Ottawa Citizen

Only 42% of MRIs hit target time

- DON BUTLER dbutler@postmedia.com twitter.com/ButlerDon

Wait times for MRI scans in the Champlain region remain far above the province’s target for non-urgent patients, updated performanc­e indicators show.

A report presented this week to the Champlain Local Health Integratio­n Network’s board showed that just 42 per of MRI scans done between April 1 and June 30 were performed within the province’s 28day target for 90 per cent of nonurgent patients.

While that’s six percentage points better than in the first three months of 2016, the improvemen­t was largely due to additional onetime funding from the LHIN, the regional health planning body, early this year.

That allowed technician­s to operate the region’s 12 MRI machines for more hours, reducing the wait time for everyone, said Chantale LeClerc, CEO of the Champlain LHIN. However, she added, “We don’t know if we’ll be able to sustain that or if it was just a blip.”

LeClerc said the LHIN is working on some “bigger strategies” to reduce MRI wait times, outlined last spring by Jack Kitts, The Ottawa Hospital’s CEO.

Part of the strategy involves using “every single slot that might be available” on MRI machines, she said, including backfillin­g when there are cancellati­ons and improving efficiency during night shifts.

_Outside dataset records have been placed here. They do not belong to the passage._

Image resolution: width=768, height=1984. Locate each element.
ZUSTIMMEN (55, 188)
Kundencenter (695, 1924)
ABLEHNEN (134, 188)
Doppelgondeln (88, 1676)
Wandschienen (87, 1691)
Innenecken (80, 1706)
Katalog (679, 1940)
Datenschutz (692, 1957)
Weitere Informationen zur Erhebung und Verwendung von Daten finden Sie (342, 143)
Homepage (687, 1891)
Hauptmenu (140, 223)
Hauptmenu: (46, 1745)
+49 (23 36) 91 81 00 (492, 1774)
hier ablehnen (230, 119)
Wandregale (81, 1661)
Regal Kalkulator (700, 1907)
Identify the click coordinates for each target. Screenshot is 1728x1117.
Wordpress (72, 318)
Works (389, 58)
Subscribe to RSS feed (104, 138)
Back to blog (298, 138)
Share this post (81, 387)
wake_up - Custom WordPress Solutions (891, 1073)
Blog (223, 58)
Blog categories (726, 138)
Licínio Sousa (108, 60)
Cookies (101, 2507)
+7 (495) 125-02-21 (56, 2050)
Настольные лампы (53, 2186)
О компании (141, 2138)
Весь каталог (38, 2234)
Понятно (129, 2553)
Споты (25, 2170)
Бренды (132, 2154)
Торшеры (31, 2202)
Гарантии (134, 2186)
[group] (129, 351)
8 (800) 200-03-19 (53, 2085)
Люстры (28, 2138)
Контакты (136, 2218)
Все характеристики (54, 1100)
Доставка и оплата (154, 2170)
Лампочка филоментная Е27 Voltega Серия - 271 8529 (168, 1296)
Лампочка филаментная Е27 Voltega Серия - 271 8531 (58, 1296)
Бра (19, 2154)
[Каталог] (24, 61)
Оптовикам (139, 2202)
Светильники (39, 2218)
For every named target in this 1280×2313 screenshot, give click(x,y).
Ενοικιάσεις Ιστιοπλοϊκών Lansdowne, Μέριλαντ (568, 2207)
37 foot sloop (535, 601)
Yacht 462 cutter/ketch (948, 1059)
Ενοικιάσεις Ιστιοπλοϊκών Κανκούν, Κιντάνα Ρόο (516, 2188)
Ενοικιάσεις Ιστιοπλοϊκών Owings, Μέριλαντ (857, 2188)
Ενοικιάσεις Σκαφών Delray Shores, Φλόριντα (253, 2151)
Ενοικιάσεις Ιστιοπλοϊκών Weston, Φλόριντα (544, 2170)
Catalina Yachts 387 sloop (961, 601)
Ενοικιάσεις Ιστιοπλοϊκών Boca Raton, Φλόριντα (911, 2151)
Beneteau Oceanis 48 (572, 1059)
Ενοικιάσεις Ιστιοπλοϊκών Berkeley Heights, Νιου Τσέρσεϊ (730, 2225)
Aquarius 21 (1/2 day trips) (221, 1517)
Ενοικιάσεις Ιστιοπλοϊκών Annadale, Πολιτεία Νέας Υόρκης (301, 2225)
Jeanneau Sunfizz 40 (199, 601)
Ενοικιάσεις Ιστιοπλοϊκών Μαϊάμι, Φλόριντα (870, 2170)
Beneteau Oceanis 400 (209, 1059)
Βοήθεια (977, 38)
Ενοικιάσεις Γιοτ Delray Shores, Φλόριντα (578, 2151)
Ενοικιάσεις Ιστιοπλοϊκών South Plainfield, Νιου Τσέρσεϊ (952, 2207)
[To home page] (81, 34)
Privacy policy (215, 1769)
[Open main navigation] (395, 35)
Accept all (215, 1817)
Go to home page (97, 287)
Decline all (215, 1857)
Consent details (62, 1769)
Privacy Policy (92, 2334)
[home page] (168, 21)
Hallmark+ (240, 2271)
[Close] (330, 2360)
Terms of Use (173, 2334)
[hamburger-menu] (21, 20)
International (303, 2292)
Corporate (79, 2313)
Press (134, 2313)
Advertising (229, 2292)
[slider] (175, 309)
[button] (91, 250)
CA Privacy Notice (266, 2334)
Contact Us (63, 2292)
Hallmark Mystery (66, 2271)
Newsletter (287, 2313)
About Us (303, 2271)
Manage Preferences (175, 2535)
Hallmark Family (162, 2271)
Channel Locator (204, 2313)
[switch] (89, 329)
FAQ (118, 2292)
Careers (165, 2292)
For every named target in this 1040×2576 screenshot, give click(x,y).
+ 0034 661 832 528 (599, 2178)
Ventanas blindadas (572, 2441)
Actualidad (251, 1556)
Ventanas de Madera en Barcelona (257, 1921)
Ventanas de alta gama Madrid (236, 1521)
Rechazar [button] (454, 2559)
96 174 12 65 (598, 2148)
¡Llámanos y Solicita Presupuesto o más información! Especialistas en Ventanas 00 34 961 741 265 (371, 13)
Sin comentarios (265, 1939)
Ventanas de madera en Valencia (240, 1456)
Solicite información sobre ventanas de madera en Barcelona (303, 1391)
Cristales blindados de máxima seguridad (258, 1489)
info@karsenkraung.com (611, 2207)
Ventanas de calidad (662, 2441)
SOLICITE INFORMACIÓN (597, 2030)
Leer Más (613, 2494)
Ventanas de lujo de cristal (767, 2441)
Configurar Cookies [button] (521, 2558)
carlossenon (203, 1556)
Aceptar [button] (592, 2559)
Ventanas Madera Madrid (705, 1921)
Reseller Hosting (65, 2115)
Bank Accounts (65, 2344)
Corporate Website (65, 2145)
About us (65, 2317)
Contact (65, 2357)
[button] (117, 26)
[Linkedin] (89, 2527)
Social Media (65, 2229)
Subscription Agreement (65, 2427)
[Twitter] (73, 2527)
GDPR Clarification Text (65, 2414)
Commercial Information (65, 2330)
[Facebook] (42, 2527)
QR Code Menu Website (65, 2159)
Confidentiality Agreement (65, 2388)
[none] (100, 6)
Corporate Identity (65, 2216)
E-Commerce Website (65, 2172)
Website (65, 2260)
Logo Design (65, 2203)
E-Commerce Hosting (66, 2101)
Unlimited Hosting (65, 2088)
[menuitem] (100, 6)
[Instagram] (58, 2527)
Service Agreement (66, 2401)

The LHIN is also developing clinical protocols to give physicians guidance on when MRIs should be ordered.

It recently sent a letter to family doctors advising them that MRI scans aren’t necessary for patients who might need hip or knee replacemen­ts, LeClerc said. “There are other ways of diagnosing people that produce the same findings.”

As well, work is underway on a central intake system to distribute the more than 80,000 MRI scans done annually more evenly among the region’s hospitals. But it will operate manually, relying on faxes rather than the expensive electronic system the LHIN had hoped to use.

Work on those strategies is “still in the planning stages,” LeClerc said. By early 2017 “we may start to see some of the impact of that.”

Even so, reducing wait times for the least urgent MRI patients will be challengin­g without additional resources, Brian Schnarch, the LHIN’s director of system performanc­e and analysis, told the board.

Part of the problem is that demand for MRI scans continues to grow, driven by an aging population and new treatment standards for some diseases.

“There are guidelines now that say MRIs for certain types of cancer need to be done on a more frequent basis,” said LeClerc.

One bright note in the performanc­e update was a dramatic improvemen­t in the time new Community Care Access Centre clients must wait for their first home care visit.

That improved by 29 percentage points, to 84 per cent of the provincial target from just 55 per cent in the first three months of the year.